Selected excerpt:
···
Law School Report
Going Global
Building bridges to activists
Training global lawyers to fight domestic violence
![]() Left to right: Brazilian prosecutor Eduardo Muchado, former General Attorney of the Minas Gerais region of Brazil Epaminondas Neto, Brazilian prosecutor Lais Silveira and UB Law Clinic Co-Director and Clinical Professor Suzanne E. Tomkins. |
Build a better mousetrap, it is said, and the world will beat a path to your door.
Develop expertise in identifying, preventing and prosecuting domestic violence, and the same thing happens.
That is what members of UB Law School’s Women, Children, and Social Justice Clinic are discovering as they continue to build bridges to activists against domestic violence worldwide. The world has come to UB Law in the person of a prosecutor from Brazil, Eduardo Muchado, and a young activist from the former Soviet republic of Georgia, Maia Jaliashvili. They are learning all they can, with the expectation that the conversation will continue after they return to their home countries to try to make the world safer for women and children.
"We are talking about some ongoing collaboration," says Clinical Professor Suzanne Tomkins, a specialist in issues of domestic violence. "As a result of Eduardo’s experience a program has been formalized where more prosecutors would come to UB from Brazil. This has been a great experience on both sides."
"We are not training academics," says Professor Isabel Marcus, a member of the law faculty specializing in international human rights and domestic violence. "These are people who can take back the things that they learn here and use them in training others. We become an ongoing resource for them."
In addition, Tomkins and Johanna Oreskovic, director of post-professional education, have been invited to travel to Brazil in March and present to interested parties there on policies and programs that have proved effective against domestic violence. And Jaliashvili has asked Tomkins and Marcus to do work with the Georgian Young Lawyers’ Association, the NGO for which she advocates for domestic violence issues.
More than the nuts and bolts of legal and social-assistance structures, though, the professors say working effectively against domestic violence in other cultures may mean changing deeply held attitudes. "It is about the transformation of consciousness," Marcus said. "It is not just a law-and-order question. It is a much broader question about changing the consciousness of families and family relationships."
···
Information supplied:
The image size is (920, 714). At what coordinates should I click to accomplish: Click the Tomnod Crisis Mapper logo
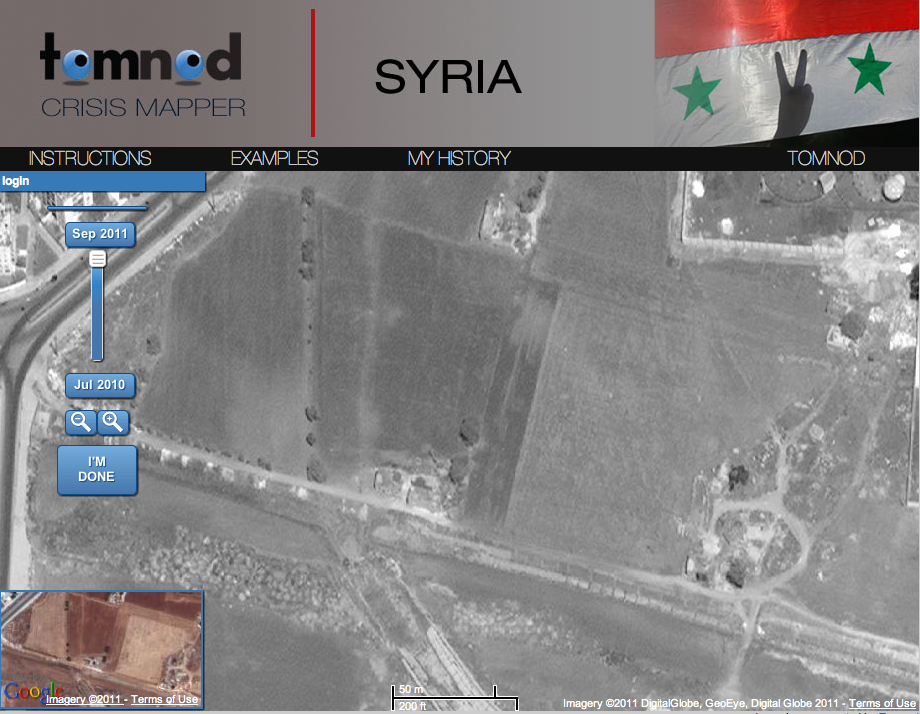tap(142, 75)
···
Instructions to follow: Copy from the article on UB Law's work against domestic violence, word for word, from "Law School Report" up to and including "same thing happens.".

Result of this task:
Law School Report
Going Global
Building bridges to activists
Training global lawyers to fight domestic violence
![]() Left to right: Brazilian prosecutor Eduardo Muchado, former General Attorney of the Minas Gerais region of Brazil Epaminondas Neto, Brazilian prosecutor Lais Silveira and UB Law Clinic Co-Director and Clinical Professor Suzanne E. Tomkins. |
Build a better mousetrap, it is said, and the world will beat a path to your door.
Develop expertise in identifying, preventing and prosecuting domestic violence, and the same thing happens.